__Collected data__

►

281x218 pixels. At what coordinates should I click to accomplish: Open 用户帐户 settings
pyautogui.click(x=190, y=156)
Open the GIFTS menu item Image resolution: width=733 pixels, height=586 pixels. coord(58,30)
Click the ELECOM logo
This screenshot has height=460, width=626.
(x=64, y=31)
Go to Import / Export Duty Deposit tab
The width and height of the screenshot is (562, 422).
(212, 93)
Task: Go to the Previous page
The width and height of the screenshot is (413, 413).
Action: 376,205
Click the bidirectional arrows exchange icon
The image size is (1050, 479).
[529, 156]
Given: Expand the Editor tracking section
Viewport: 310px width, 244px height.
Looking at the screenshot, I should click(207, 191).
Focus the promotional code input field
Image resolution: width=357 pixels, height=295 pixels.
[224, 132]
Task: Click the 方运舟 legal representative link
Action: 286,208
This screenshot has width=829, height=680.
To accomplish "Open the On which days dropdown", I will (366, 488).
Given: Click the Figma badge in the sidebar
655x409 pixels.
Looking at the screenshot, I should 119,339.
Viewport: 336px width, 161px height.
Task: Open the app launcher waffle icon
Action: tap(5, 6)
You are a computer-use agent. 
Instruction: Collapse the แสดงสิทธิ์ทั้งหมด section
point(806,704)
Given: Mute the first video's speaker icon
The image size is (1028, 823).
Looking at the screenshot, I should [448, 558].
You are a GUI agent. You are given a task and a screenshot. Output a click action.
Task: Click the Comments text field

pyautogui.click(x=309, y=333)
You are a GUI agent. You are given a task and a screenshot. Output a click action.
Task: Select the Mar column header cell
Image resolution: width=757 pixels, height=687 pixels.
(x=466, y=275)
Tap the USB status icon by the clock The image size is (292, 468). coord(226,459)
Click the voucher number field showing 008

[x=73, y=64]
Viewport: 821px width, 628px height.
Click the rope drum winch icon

◄

__Assignment__
Exactly and without omission, set down every entry.

__Exercise answer__
281x218 pixels. At what coordinates should I click to accomplish: Open 用户帐户 settings
pyautogui.click(x=190, y=156)
Open the GIFTS menu item Image resolution: width=733 pixels, height=586 pixels. coord(58,30)
Click the ELECOM logo
This screenshot has height=460, width=626.
(x=64, y=31)
Go to Import / Export Duty Deposit tab
The width and height of the screenshot is (562, 422).
(212, 93)
Task: Go to the Previous page
The width and height of the screenshot is (413, 413).
Action: 376,205
Click the bidirectional arrows exchange icon
The image size is (1050, 479).
[529, 156]
Given: Expand the Editor tracking section
Viewport: 310px width, 244px height.
Looking at the screenshot, I should click(207, 191).
Focus the promotional code input field
Image resolution: width=357 pixels, height=295 pixels.
[224, 132]
Task: Click the 方运舟 legal representative link
Action: 286,208
This screenshot has width=829, height=680.
To accomplish "Open the On which days dropdown", I will (366, 488).
Given: Click the Figma badge in the sidebar
655x409 pixels.
Looking at the screenshot, I should 119,339.
Viewport: 336px width, 161px height.
Task: Open the app launcher waffle icon
Action: tap(5, 6)
You are a computer-use agent. 
Instruction: Collapse the แสดงสิทธิ์ทั้งหมด section
point(806,704)
Given: Mute the first video's speaker icon
The image size is (1028, 823).
Looking at the screenshot, I should [448, 558].
You are a GUI agent. You are given a task and a screenshot. Output a click action.
Task: Click the Comments text field

pyautogui.click(x=309, y=333)
You are a GUI agent. You are given a task and a screenshot. Output a click action.
Task: Select the Mar column header cell
Image resolution: width=757 pixels, height=687 pixels.
(x=466, y=275)
Tap the USB status icon by the clock The image size is (292, 468). coord(226,459)
Click the voucher number field showing 008

[x=73, y=64]
Viewport: 821px width, 628px height.
Click the rope drum winch icon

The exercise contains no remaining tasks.